Es ist ein verregneter Samstagabend und ich sitze mit dir in einer kleinen Kneipe in Frankfurt Bockenheim. Du trägst Jeans und ein rotes Oberteil, dein Haar ist zu Zöpfen gebunden, du rauchst. Zuvor sind wir essen gewesen, beim Perser, ich habe dich eingeladen, du hast einen ehemaligen Mitbewohner getroffen, dann sind wir kurz durch die Nacht spaziert. Nun trinken wir Cocktails, wir unterhalten uns, wir werden kritisch, wir werden traurig, wir lachen und spinnen herum. Du bist jemand, bei dem ich sein kann, wer ich bin, ohne Unverständnis zu provozieren, ohne mich verstellen zu müssen, ohne Erwartungen zu begegnen, die mir so fremd sind wie eine außerirdische Kultur. Wir teilen eine Sicht auf die Welt, auf das, was uns stört, was wir mögen, und ich merke, ich mag vor allem dich.

Wir stehen uns politisch nahe, wenn man das so ausdrücken kann. Uns eint der Kampf gegen die Übel dieser Welt, doch Hoffnung treibt dich dabei nicht, eher sei es Rastlosigkeit, man könne eben etwas tun oder schweigend resignieren. Eigentlich aber möchtest du hier weg, sagst du, und mit hier meinst du Deutschland, nicht diesen Moment in dieser kleinen, gemütlichen Kneipe. Ein Häuschen, vielleicht ein Bauernhof, gemeinsam mit ein paar Freunden, das wäre das Richtige, erklärst du mir, und deine Augen funkeln ein wenig bei der Vorstellung daran. Du nennst es andächtig Utopia.

Es mangelt am Willen zur Umsetzung, antworte ich dir und es stimmt. Du bist nicht die erste, die mir von diesem Traum vorschwärmt, denn ich kenne viele, die vom Weggehen träumen, vom selbstbestimmten Leben, nur keinen, der es macht. Auch für dich sei es eher ein Plan B, eine Rückzugsmöglichkeit, gesellst du dich zu ihnen, für die Zeit, wenn dir das Leben hier in diesem Land nicht mehr angenehm erscheint.

Ich finde es jetzt schon nicht mehr angenehm, gestehe ich dir, und du bist der erste Mensch, der bei diesen Worten nicht lacht, nicht mindestens schmunzelt oder mich fragend ansieht. Du nämlich schaust mich an, mit einem Blick, der mir sagt, dass du genau verstehst. Wir führen den Gedanken weiter, bis du mir erklärst, wie du dir das Ganze vorstellst, vielleicht in Griechenland, mit ein paar Tieren und Gemüse und was man eben braucht, um so autark zu sein, wie es die Umstände erlauben. Der Abend klingt aus und ich stoße mit dir darauf an, ihn umzusetzen, deinen Plan B, und du lachst und freust dich und sagst: Ja, das machen wir. Ich sehe Zukunft, wo ein Fragezeichen war. Wir sind Komplizen, die den Ausbruch wagen.

In den Tagen darauf rechne ich zusammen, was ich gespart habe, drucke Immobilienangebote aus, reise um die halbe Welt, um mir einen guten Eindruck von den interessantesten Objekten zu machen, lese Bestimmungen, plane voraus.
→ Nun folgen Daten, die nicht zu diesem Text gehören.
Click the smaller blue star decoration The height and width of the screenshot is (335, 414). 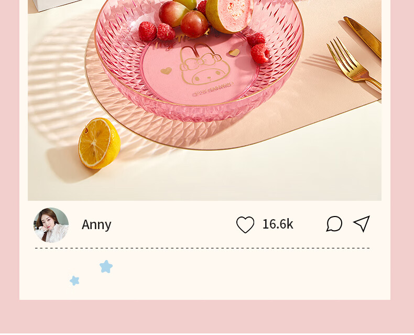pyautogui.click(x=74, y=280)
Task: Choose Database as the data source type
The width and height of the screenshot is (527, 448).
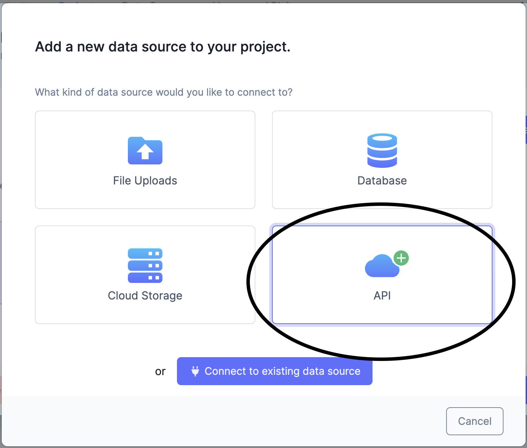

Drei Wochen später treffen wir uns in deiner Wohnung, ich lege dir Fotos vor, ohne dir meinen Favoriten zu verraten, und deine Wahl fällt auf das gleiche Haus. Wir lachen, freuen uns, gehen Planungen durch, überschlagen Finanzen. Ganz die Realistin, die du bist, wirfst du ein, du fändest das alles wunderbar, nur könntest du nicht von heute auf morgen deine Wohnung aufgeben und deinen Job kündigen, da gäbe es Fristen, und dein Kater mache dir Sorgen, der habe doch sein Revier, und all das Rechtliche. Das macht nichts, beschwichtige ich, dann fahre ich alleine schon mal vor, richte alles her, ich kümmere mich um unser Haus, widme mich dem Bürokratischen, freue mich auf dich, und dem Kater wird es gefallen. Du nickst und dann umarmst du mich auf eine Art, dass ich mich fühle, als würde ich nach langer Odyssee zu Hause ankommen.

Am nächsten Tag plündere ich meine Konten, besteige ein Flugzeug und fliege einem neuen Leben entgegen. Ich kaufe ein Haus, das Haus, unser Haus, mit riesigem Grundstück und modrigem Holzzaun rundherum, die Mauern in einem Rotton, der dir gefallen wird, die Zimmer groß genug, falls wir Besuch oder mal Kinder haben wollen. Das Dach ist nicht ganz dicht, wie ich beim ersten Regen feststellen muss, aber wir sind es auch nicht. Ich renoviere, ich streiche, verlege Böden und lerne mauern, ich lege mich ins Zeug und fühle mich zum ersten Mal als freier Mensch. So verbringe ich Wochen, dann Monate. Mit der Begeisterung eines Kindes schicke ich dir immer wieder Fotos und selbstgedrehte Videos, und du sagst, du willst noch deine Promotion fertigstellen, dann kommst du. Ich freue mich wahnsinnig darauf, wenn du kommst, antworte ich dir.

Das Dach ist mittlerweile gut, das Haus bezugsfertig, was auszubessern war, habe ich ausgebessert. Die Renovierung kommt voran, wenn auch langsam, und zwischendrin versuche ich mich als Gärtner, lese mich schlau, pflanze an, gieße, verteile Dünger, hoffe und warte. Einiges gedeiht, manches nicht, und ich bin stolz, weil das für einen ersten Versuch gar nicht so schlecht ist. Du hast von uns beiden den grüneren Daumen, du wirst mich auslachen, wenn du kommst.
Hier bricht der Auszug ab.